- Born: Melville A. Leven November 11, 1914 Chicago, Illinois, United States
- Died: December 17, 2007 (aged 93) Studio City, California, United States
- Occupations: Composer and lyricist

= Mel Leven =

American composer and lyricist

Melville A. Leven (November 11, 1914 – December 17, 2007) was an American composer and lyricist who had a long association with the Walt Disney Company, although he also wrote songs for Peggy Lee ("Every Time"), The Andrews Sisters ("Commoners Boogy"), Nat King Cole, Dean Martin, and Les Brown, among others.

==Biography==

Mel Leven was born in Chicago. His most famous song is arguably "Cruella de Vil" from the 1961 Disney animated feature One Hundred and One Dalmatians, which is claimed to have been written in homage to Thelonious Monk's "Ba-Lue Bolivar Ba-Lues-Are". That same year, he also wrote the story and new lyrics to sixteen tunes for the film Babes in Toyland. In later years, he wrote songs, stories, and did voice-over work for the PBS children's series Big Blue Marble, as well as working on a number of projects for television commercials. He also composed "When The Buzzards Return To Hinckley Ridge" for the 1969 Disney animated short, "It's Tough to Be a Bird", which went on to win the Academy Award for Best Short Subject in 1970. The song was sung by comedian Ruth Buzzi.

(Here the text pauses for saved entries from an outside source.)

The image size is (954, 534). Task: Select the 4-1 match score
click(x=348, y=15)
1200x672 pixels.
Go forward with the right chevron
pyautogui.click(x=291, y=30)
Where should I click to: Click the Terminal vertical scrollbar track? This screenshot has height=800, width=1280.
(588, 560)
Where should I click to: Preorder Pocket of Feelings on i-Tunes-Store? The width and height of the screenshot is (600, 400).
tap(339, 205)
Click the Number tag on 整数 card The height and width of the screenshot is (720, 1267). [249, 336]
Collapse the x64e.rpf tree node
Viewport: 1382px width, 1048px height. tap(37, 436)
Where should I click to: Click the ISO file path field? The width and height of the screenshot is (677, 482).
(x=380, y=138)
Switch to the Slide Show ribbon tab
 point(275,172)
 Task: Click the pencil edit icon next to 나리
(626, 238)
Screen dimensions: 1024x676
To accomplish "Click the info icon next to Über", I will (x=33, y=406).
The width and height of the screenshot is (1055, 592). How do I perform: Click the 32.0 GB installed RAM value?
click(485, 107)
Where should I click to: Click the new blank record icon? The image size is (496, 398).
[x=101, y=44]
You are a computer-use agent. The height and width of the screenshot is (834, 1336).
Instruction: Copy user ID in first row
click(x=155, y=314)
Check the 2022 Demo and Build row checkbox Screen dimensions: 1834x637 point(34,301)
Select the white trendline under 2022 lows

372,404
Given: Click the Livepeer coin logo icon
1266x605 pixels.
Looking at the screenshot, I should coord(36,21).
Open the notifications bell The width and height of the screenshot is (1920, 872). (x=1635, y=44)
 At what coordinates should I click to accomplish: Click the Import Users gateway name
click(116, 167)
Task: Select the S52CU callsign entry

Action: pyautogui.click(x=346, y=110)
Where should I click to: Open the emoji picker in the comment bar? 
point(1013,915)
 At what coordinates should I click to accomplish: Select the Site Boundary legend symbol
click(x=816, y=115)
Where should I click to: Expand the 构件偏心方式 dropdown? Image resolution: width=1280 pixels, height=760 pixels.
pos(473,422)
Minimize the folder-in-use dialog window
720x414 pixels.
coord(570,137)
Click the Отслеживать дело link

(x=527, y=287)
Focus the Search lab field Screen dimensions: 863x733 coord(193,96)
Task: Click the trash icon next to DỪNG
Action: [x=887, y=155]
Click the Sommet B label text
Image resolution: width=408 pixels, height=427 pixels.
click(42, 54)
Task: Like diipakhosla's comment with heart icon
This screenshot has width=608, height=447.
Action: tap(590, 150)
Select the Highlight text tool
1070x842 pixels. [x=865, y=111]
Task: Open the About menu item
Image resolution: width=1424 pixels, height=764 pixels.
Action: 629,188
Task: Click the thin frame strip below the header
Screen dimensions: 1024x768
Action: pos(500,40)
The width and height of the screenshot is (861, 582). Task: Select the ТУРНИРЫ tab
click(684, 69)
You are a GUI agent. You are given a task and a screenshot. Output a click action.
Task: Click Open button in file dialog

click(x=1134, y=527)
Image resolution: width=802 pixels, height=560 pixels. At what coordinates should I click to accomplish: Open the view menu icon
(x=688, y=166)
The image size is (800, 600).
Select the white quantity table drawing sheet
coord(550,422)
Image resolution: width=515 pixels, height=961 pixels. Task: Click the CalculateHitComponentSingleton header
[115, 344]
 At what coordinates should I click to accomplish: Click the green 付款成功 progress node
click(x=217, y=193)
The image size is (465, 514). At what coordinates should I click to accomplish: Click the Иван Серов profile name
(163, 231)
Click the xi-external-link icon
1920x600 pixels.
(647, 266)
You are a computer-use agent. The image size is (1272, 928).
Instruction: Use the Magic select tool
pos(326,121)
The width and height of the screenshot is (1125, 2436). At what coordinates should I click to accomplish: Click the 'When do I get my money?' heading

Leven also appeared in Snap, Crackle, Pop commercials. He also wrote the Little Ranger Nature series for Disney in the 1960s.

His work has been honored with two Emmy Awards and two Peabody Awards.

A conservationist and talented fly fisherman, in retirement Leven traveled the world in pursuit of fish and became a beloved fixture along Northern California rivers in particular. He features prominently in the 2009 documentary Rivers of a Lost Coast, on the decline of the California steelhead population.

According to his son, Leven died on December 17, 2007. He was 93. Mel Leven was divorced and had two children, Bill Leven and a daughter Laurie Fondiler Leven. His first wife was Vera and his second wife (the mother of Bill and Laurie) was Jeanie Francis.